Они любили друг друга, и трудно сказать, кто больше, Для Нины Дмитриевны не существовало в мире никого, кроме Лели. В дочери была вся жизнь этой тихой, уже немолодой, но еще красивой женщины. Она потеряла мужа в первые недели войны. Извещение пришло зимой в отдаленный колхоз за Красноярском, где она очутилась с двухлетней Лелей. Нина Дмитриевна отгребала снег от порога, неумело орудуя большой деревянной лопатой, когда подошла Аникеевна — председательница колхоза, могучая женщина с железными руками и постоянным выражением девического смущения на лице. Аникеевна уже потеряла на войне мужа и двух сыновей. Теперь она открывала все солдатские письма, что приходили в колхоз, на себя перенимая все горе и все слезы молодых и немолодых, местных и эвакуированных солдаток.
— Дай-ка мне лопату, Митриевна, — сказала Аникеевна, — не для твоих рук эта работа… Перетерпи. Война кончится, будешь у нас библиотекаршей… По душе ты мне, я для тебя библиотеку расстараюсь на весь район!
— Ох, что вы, — как всегда испугалась Нина Дмитриевна, — я же киевская!.. Костя вернется с войны…
Костей звали мужа.
— Не вернется твой Костя. — Аникеевна бросила лопату в снег и заголосила, обнимая двадцатипятилетнюю вдову, как ребенка. — Не встанет он на белы ноженьки, подкосила его смерть во чистом поле, словно цветики весенние, словно колос в пору страдную…
Этот плач, что не притворялся песней, но вправду был тысячелетней поэзией женского горя, спас молодую женщину.
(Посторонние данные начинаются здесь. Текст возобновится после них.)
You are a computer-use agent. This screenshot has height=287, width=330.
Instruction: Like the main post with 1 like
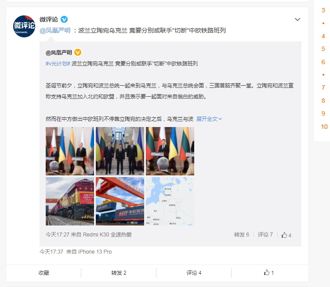click(269, 272)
Она молча плакала в объятиях Аникеевны, а потом они вдвоем сидели в рубленой горнице и Аникеевна читала ей солдатские письма к женам, скупые, суровые, полные советов по хозяйству, приветов родне — а еще поклон от высокого неба до сырой земли — и обещаний обязательно разбить немца. Аникеевна вела колхоз, держала в руках невесток и внуков — было их пятеро, мальчиков и девочек. Она ругала крепкими словами женщин в коровнике и на поле, вместе с ними голосила над безжалостными письмами с фронта, вместе с ними варила и пила самогонку. Все любили ее, она осталась в памяти Нины Дмитриевны примером деятельной любви и самоотверженной преданности.